→ Travail demandé:
• 1. Traduisez en anglais la phrase suivante, tirée de la transcription sur Tsiigehtchic : « La communauté actuelle n'est pas vieille. »
• 2. Reprenez mot pour mot, dans la transcription sur Tsiigehtchic, tout ce qui va de « Histoire à Tsiigehtchic, T.N.-O. » jusqu'à « Civilisations, Hull, Québec. ».

**** Texte cité

"C'EST ICI QU'ILS SE RASSEMBLAIENT"

                      Histoire à Tsiigehtchic, T.N.-O.

                         (transcription textuelle)


              Capsule patrimoniale de la vallée du Mackenzie


                Montage et direction: Lori J. Schroeder
                Rédaction et production: Jean-Luc Pilon


Une production vidéo du Musée canadien des Civilisations, Hull, Québec.
Février 1996



(Annie Norbert): "Corneille est bonne à rien tu sais. Dans le bon vieux 
temps, tous les animaux étaient des êtres humains, des hommes, euh!, et des 
femmes. Et Corneille aime duper les gens. On a essayé de l'en corriger, tu 
sais. Le matin, tu dis "Corneille te rend fou". Ils font bruit, euh, ils 
sont tannés de l'entendre crier tout le temps et ils s'emparèrent de sa 
mâchoire. À ce moment, ce radeau descendait, c'est supposé être des gens 
qui descendent la Rouge, encore plus de gens. Et ils pensent que c'est un 
vrai radeau et tout le monde pousse des cris. Cette vieille femme, vieille 
femme aveugle en plus, avait la garde de ce machin-là. Tout le monde 
s'affairait à se rassembler sur la rive pour accueillir les gens mais il 
n'y avait pas de gens, c'était Corneille, c'était sa plaisanterie. Cette 
vieille femme dit "Ouais, j'sais pas où mettre cette mâchoire?" "Donne-la 
moi!" elle dit "Donne-la moi!". Eh ben elle, elle est aveugle, où elle 
entend du bruit, elle lui donne. C'était Corneille. Elle, elle joue des 
tours." 

(Narrateur): "Tsiigehtchic est une petite communauté athapaskane des 
Territoires du Nord-Ouest comprenant une population de moins de 150 
personnes. Ce village est le berceau des Gwichya Gwich'in dont le 
territoire traditionnel se trouvait dans les vallées du bas Mackenzie et 
de la rivière Rouge de l'Arctique. 

La communauté actuelle n'est pas vieille. C'est seulement du vivant de ses 
aînés que les gens sont venus vivre de façon permanente ici ou à toute 
autre localité."

********
**** Données fournies

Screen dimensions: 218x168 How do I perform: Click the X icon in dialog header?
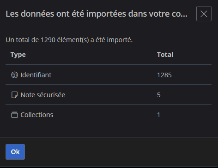tap(204, 14)
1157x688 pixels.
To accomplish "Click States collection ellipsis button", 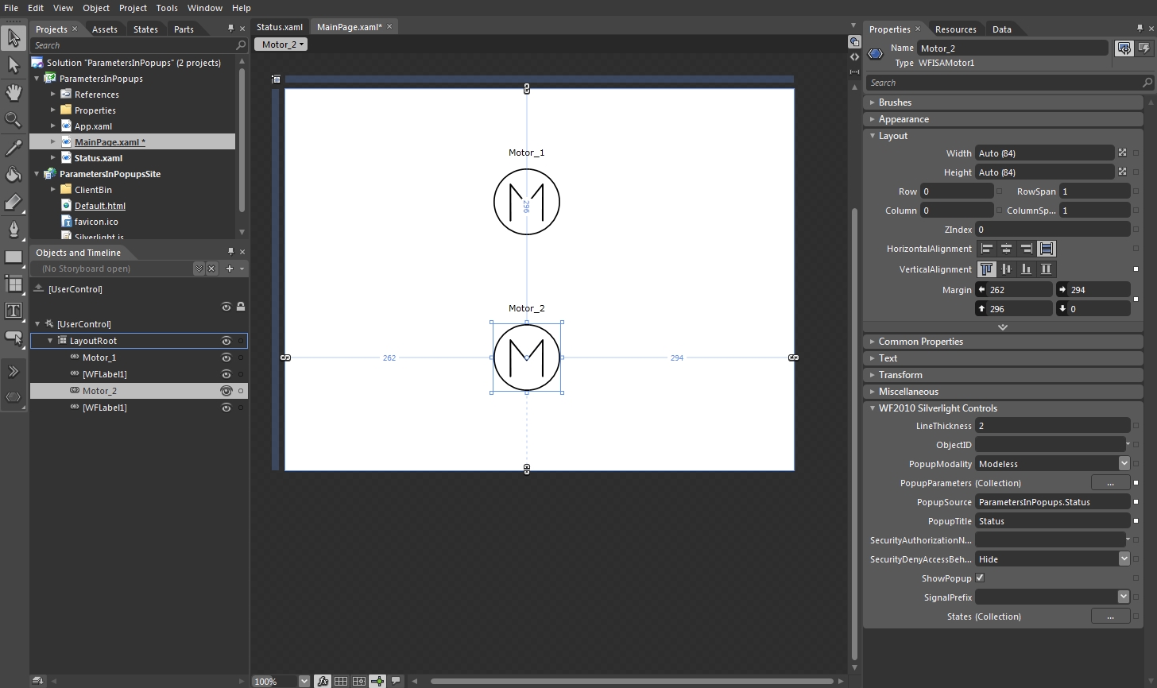I will [x=1110, y=616].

********

→ Réponses par consigne:
• 1. The present-day community is not old.

• 2.
Histoire à Tsiigehtchic, T.N.-O.

                         (transcription textuelle)


              Capsule patrimoniale de la vallée du Mackenzie


                Montage et direction: Lori J. Schroeder
                Rédaction et production: Jean-Luc Pilon


Une production vidéo du Musée canadien des Civilisations, Hull, Québec.